Read The Negotiator Page 31


  The office in Victoria, to which Quinn guided Sam in the middle of the morning after leaving the flat and saying a final goodbye to Duncan McCrea, was as well-protected as it was discreet.

  Quinn told Sam to sit in the window of a café down the street and wait for him.

  “Why can’t I come with you?” she asked.

  “Because he wouldn’t receive you. He may not even see me. But I hope he will—we go back a long way. Strangers he doesn’t like, unless they are paying heavily, and we aren’t. When it comes to women from the FBI, he’d be like shy game.”

  Quinn announced himself through the door phone, aware he was being scanned by the overhead video camera. When the door clicked he walked right through to the back, past two secretaries who did not even look up. Julian Hayman was in his office at the far end of the ground floor. The room was as elegant as its occupant. It had no windows; neither did Hayman.

  “Well, well, well,” he drawled. “Long time, soldier.” He held out a languid hand. “What brings you to my humble shop?”

  “Information,” said Quinn. He told Hayman what he wanted.

  “In earlier times, dear boy, no problem. But things change, don’t you see? Fact is, the word’s out on you, Quinn. Persona non grata, they’re saying at the club. Not the flavor of the month exactly, especially with your own people. Sorry, old boy, you’re bad news. Can’t help.”

  Quinn lifted the phone off the desk and hit several buttons. It began to ring at the other end.

  “What are you doing?” asked Hayman. The drawl had gone.

  “No one saw me come in here, but half Fleet Street’s going to see me leave,” said Quinn.

  “Daily Mail,” said a voice on the phone. Hayman reached forward and killed the call. Many of his best-paying clients were American corporations in Europe, the sort to whom he would prefer to avoid making laborious explanations.

  “You’re a bastard, Quinn,” he said thinly. “Always were. All right, a couple of hours in the files, but I lock you in. Nothing is to be missing.”

  “Would I do that to you?” asked Quinn amiably. Hayman led him downstairs to the basement archive.

  Partly in the course of his business, partly out of a personal interest, Julian Hayman had amassed over the years a remarkably comprehensive archive of criminals of every kind.

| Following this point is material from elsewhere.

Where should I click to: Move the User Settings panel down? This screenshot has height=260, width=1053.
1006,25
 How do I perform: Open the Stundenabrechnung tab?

Murderers, bank robbers, gangsters, swindlers, dope peddlers, arms traffickers, terrorists, kidnappers, shifty bankers, accountants, lawyers, politicians, and policemen; dead, alive, in jail, or simply missing—if they had appeared in print, and often if they had not, he had them filed. The archive ran right under the building.

  “Any particular section?” asked Hayman as he switched on the lights. The file cabinets ran in all directions, and these were only the cards and the photographs. The main data was on computer.

  “Mercenaries,” said Quinn.

  “As in Congo?” asked Hayman.

  “As in Congo, Yemen, South Sudan, Biafra, Rhodesia.”

  “From here to here,” said Hayman, gesturing to ten yards of chin-high steel filing cabinets. “The table’s at the end.”

  It took Quinn four hours, but no one disturbed him. The photograph showed four men, all white. They were grouped around the front end of a Jeep, on a thin and dusty road edged by the bush vegetation of what looked like Africa. Several black soldiers could be discerned behind them. They were all in camouflage combat uniform and calf boots. Three had bush hats. All carried Belgian FLN automatic rifles. Their camouflage was of the leopard-spot type favored by Europeans rather than the streaked variety used by the British and Americans.

  Quinn took the photo to the table, put it under the spot lamp, and found a powerful magnifying glass in the drawer. Under its gaze, the design on the hand of one of the men showed up more clearly, despite the sepia tint of the old photo. A spider’s web motif, on the back of the left hand, the spider crouching at the center of the web.

  He went on through the files but found nothing else of interest. Nothing that rang a bell. He pressed the buzzer to be let out.

  In his office Julian Hayman held out his hand for the photograph.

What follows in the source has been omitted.